British Foreign Secretary Liz Truss pronounced the sentencing a “sham judgment with absolutely no legitimacy.” Prime Minister Boris Johnson’s spokesman Jamie Davies said that under the Geneva Conventions, POWs are entitled to immunity as combatants.

Saadoun’s father, Taher Saadoun, told the Moroccan online Arab-language newspaper Madar 21 that his son is not a mercenary and that he holds Ukrainian citizenship.

Aslin’s and Pinner’s families have said that the two men were long-serving members of the Ukrainian military. Both are said to have lived in Ukraine since 2018.

The three men fought alongside Ukrainian troops before Pinner and Aslin surrendered to pro-Russian forces in the southern port of Mariupol in mid-April and Saadoun was captured in mid-March in the eastern city of Volnovakha.

Another British fighter taken prisoner by the pro-Russian forces, Andrew Hill, is awaiting trial.

The Russian military has argued that foreign mercenaries fighting on Ukraine’s side are not combatants and should expect long prison terms, at best, if captured.

In other developments, Putin drew parallels between Peter the Great’s founding of St. Petersburg and modern-day Russia’s ambitions.

When the czar founded the new capital, “no European country recognized it as Russia. Everybody recognized it as Sweden,” Putin said. He added: “What was (Peter) doing? Taking back and reinforcing. That’s what he did. And it looks like it fell on us to take back and reinforce as well.”

Putin also appeared to leave the door open for further Russian territorial expansion.

“It’s impossible — Do you understand? — impossible to build a fence around a country like Russia. And we do not intend to build that fence,” the Russian leader said.

In other developments, French President Emmanuel Macron told Ukrainian President Volodymyr Zelenskyy that France was ready to send more “heavy weapons” to Ukraine, according to Macron’s office. French officials did not elaborate on the weaponry. The phone conversation came after Macron angered Ukrainian officials by saying world powers should not “humiliate” Putin.”

Zelenskyy said the Ukrainian army continued to push Russian forces back from Kharkiv, the country’s second-largest city, which lies to the north of the Donbas. The transmission of Ukrainian television was restored after a TV tower was shelled.

“Hitting television centers, destroying communication channels, leaving people isolated – this is the tactic of the occupiers that they cannot do without, for openness and honesty also are weapons against all that the Russian state does,” he said late Thursday in his evening address.

On the battlefield:

— Fierce fighting dragged on in the city of Sievierodonetsk in a battle that could help determine the fate of the Donbas, Ukraine’s industrial heartland in the east. Moscow-backed separatists already held swaths of the Donbas before the invasion, and Russian troops have gained more.
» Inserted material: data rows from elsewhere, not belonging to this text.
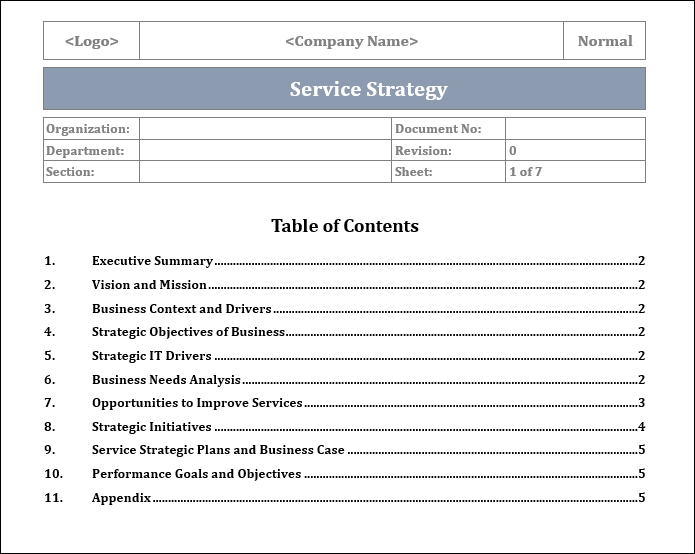Place cursor in the Department value field
695x554 pixels.
pos(264,151)
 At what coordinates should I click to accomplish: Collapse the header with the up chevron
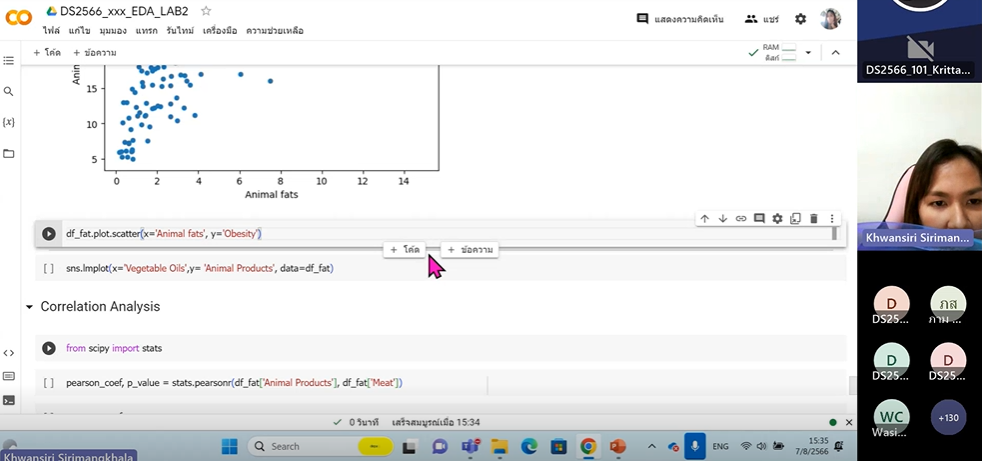tap(836, 52)
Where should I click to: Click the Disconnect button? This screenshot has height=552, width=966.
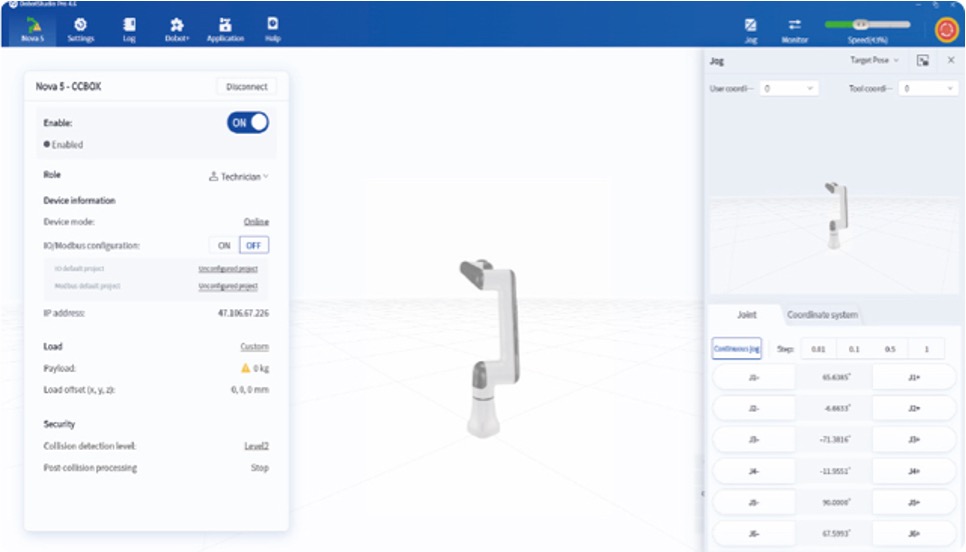click(246, 87)
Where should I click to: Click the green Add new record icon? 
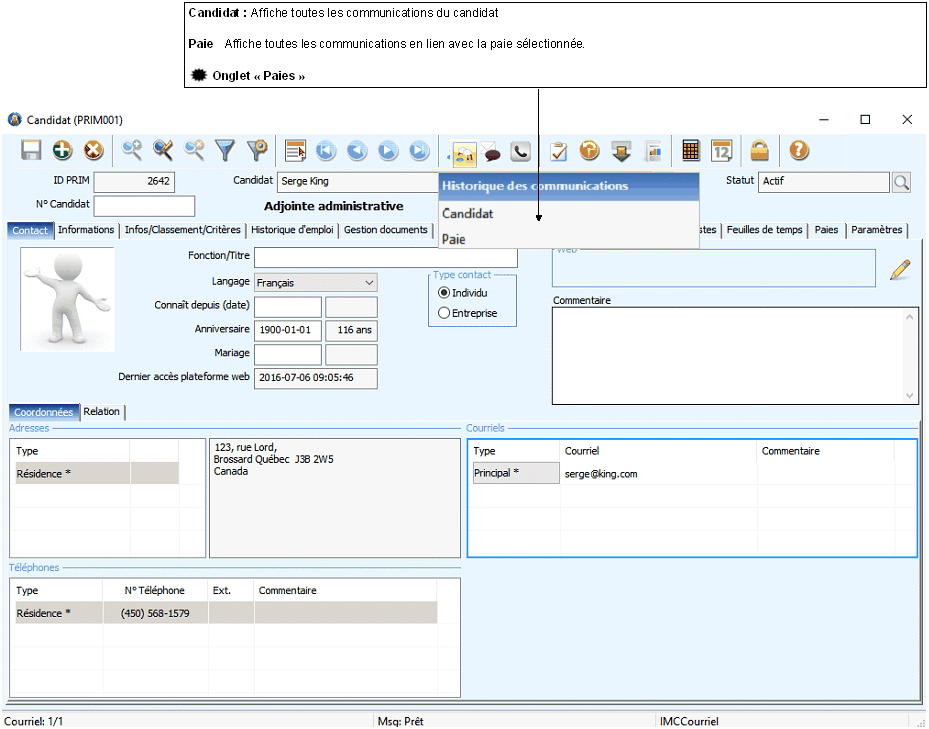[x=62, y=151]
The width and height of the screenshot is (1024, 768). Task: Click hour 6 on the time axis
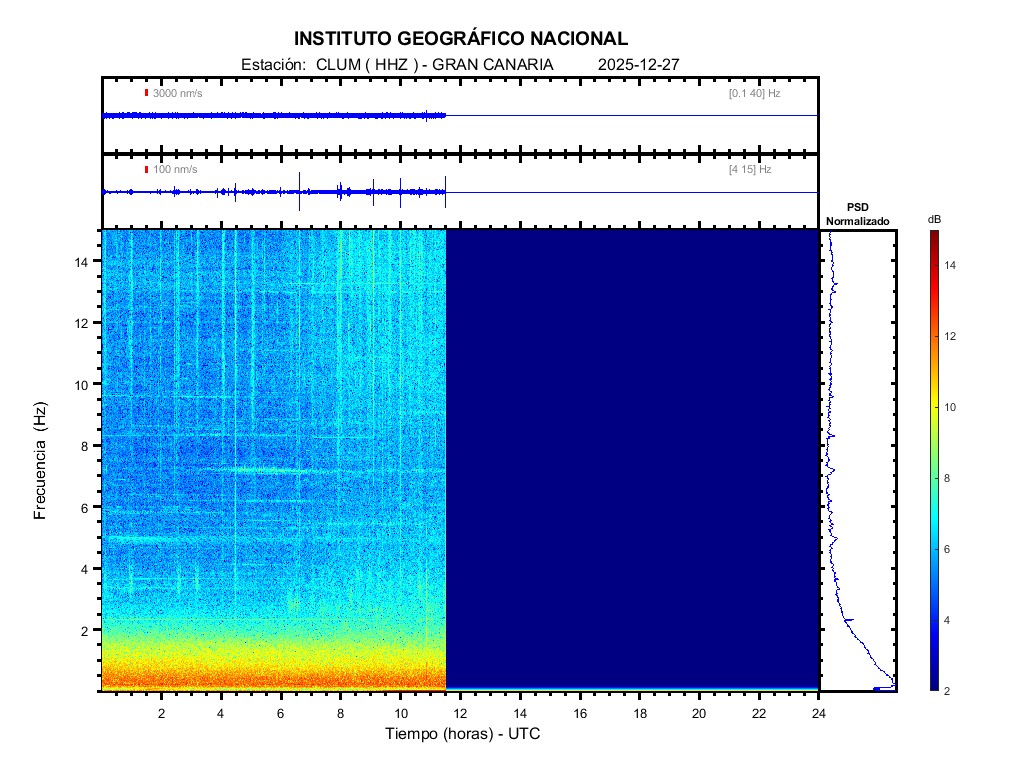[x=281, y=713]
— Residents of Kharkiv reported what appeared to be cruise missile strikes. One hit a supermarket. Another hit a coke plant. No details were immediately available.

— Russian troops are trying to resume their offensive to completely capture the Zaporizhzhia region in Ukraine’s southeast, Ukrainian authorities said. Kyiv continues to hold the northern part of the region, including the city of Zaporizhzhia.

— Thirteen civilians were killed in Ukrainian shelling of the separatist-controlled city of Stakhanov in the Donbas, a pro-Russian separatist envoy said on social media. It was not immediately possible to verify the claim.

— Russia claimed it used missiles to strike a base west of the capital in the Zhytomyr region, where, it said, mercenaries were being trained. There was no immediate response from Ukrainian authorities.